AIMS

Dysfunctional regulation of mitochondrial dynamics, which switches the balance to fission, is involved in neurodegeneration in Parkinson's disease (PD). Dynamin-related protein-1 (Drp1), a key regulator of mitochondrial fission, has been attributed recently to such neurodegeneration in PD. However, the machinery that connects Drp1 to the pathophysiology of PD is unclear.

RESULTS

We demonstrated that nitric oxide (NO) was overproduced on 1-methyl-4-phenylpyridinium ion (MPP) treatment, which subsequently engendered S-nitrosylation of Parkin (SNO-Parkin), and thus decreased the interaction with Drp1, leading to elevated Drp1 expression. Consistent with this, Drp1 was elevated in the ventral midbrain of 1-methyl-4-phenyl-1,2,3,6-tetrahydropyridine (MPTP)-treated PD mouse models, a region usually affected by PD. Concomitantly, in a mouse model of MPTP-induced PD, both SNO-Parkin and Drp1 levels were increased, whereas no significant difference in SNO-Drp1 protein levels were found in these mice.

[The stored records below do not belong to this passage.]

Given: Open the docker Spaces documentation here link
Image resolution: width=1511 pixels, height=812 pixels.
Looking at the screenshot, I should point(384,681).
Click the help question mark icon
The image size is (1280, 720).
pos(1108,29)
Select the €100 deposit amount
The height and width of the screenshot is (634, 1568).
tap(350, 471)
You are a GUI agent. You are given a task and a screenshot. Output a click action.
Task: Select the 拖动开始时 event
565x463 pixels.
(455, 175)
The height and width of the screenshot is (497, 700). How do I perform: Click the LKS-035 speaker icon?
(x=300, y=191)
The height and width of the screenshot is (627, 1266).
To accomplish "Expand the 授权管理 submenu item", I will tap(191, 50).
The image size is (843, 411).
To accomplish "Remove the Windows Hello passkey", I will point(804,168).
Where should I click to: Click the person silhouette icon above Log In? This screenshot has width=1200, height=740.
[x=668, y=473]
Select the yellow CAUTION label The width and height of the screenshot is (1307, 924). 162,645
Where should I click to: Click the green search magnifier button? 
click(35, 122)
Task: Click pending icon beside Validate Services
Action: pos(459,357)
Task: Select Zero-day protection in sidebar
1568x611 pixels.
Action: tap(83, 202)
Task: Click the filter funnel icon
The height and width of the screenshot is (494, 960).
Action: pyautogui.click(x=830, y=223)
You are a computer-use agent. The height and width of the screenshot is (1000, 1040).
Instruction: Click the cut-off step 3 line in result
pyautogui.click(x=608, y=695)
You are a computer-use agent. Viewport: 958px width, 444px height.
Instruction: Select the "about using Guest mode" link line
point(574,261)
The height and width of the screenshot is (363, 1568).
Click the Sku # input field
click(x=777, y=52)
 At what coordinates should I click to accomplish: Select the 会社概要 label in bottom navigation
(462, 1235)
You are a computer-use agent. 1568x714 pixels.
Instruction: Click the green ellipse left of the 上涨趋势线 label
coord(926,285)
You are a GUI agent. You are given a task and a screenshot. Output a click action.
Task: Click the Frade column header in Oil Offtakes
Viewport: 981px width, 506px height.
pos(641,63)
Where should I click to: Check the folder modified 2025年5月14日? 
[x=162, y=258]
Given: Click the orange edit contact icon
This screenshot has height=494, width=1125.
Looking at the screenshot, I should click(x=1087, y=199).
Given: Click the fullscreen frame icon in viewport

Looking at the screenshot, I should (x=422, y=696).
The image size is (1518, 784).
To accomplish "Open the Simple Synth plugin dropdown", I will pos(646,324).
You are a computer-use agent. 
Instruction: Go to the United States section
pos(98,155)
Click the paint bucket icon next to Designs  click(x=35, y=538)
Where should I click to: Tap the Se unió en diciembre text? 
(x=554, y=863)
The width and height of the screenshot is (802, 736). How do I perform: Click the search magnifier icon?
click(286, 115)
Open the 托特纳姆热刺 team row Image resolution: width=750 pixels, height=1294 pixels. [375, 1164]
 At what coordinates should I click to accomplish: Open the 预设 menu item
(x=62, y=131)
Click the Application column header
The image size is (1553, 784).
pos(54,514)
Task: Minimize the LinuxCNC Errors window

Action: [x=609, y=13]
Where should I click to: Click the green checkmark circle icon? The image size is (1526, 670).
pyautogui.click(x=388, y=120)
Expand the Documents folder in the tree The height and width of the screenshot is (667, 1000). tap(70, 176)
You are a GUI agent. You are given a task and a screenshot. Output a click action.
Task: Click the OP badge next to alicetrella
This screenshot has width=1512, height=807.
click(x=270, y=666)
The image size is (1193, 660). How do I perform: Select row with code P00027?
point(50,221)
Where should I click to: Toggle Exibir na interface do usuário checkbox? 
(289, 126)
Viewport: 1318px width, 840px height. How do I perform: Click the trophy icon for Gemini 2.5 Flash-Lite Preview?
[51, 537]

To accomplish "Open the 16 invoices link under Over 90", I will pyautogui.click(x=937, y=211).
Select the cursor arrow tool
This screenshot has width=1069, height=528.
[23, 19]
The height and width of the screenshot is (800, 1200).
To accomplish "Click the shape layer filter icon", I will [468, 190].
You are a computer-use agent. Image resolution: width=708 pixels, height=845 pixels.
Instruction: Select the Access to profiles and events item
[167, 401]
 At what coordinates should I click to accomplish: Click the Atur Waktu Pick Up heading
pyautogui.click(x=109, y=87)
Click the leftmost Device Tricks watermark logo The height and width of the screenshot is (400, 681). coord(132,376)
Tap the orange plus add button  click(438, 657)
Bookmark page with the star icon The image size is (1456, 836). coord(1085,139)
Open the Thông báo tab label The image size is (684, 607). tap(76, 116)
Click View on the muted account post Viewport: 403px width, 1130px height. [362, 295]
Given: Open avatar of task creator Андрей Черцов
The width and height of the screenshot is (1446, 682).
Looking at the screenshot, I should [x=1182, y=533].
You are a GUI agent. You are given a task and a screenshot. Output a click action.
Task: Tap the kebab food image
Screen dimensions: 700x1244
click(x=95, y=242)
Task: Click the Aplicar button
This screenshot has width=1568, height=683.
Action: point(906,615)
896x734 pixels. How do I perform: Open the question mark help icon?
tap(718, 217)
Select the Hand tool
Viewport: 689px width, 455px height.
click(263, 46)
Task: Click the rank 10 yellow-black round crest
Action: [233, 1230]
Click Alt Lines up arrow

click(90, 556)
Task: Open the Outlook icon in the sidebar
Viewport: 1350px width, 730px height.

In addition, NO stress, induced by MPP, triggered the phosphorylation of Drp1 Ser616 and caused its subsequent recruitment to the mitochondria. These events create a death-prone environment that contributes to the loss of dopaminergic neurons.

INNOVATION

We first showed that SNO-Parkin reduced its ability as a suppressor of Drp1 expression, leading to upregulation of Drp1 in neurotoxin-based PD models, in vitro and in vivo.

CONCLUSION

Our results provide a molecular explanation for the contribution of Drp1 to the pathogenesis of sporadic PD. These findings indicate that the SNO-Parkin pathway may be a novel therapeutic target to treat PD. Antioxid. Redox Signal. 25, 609-622.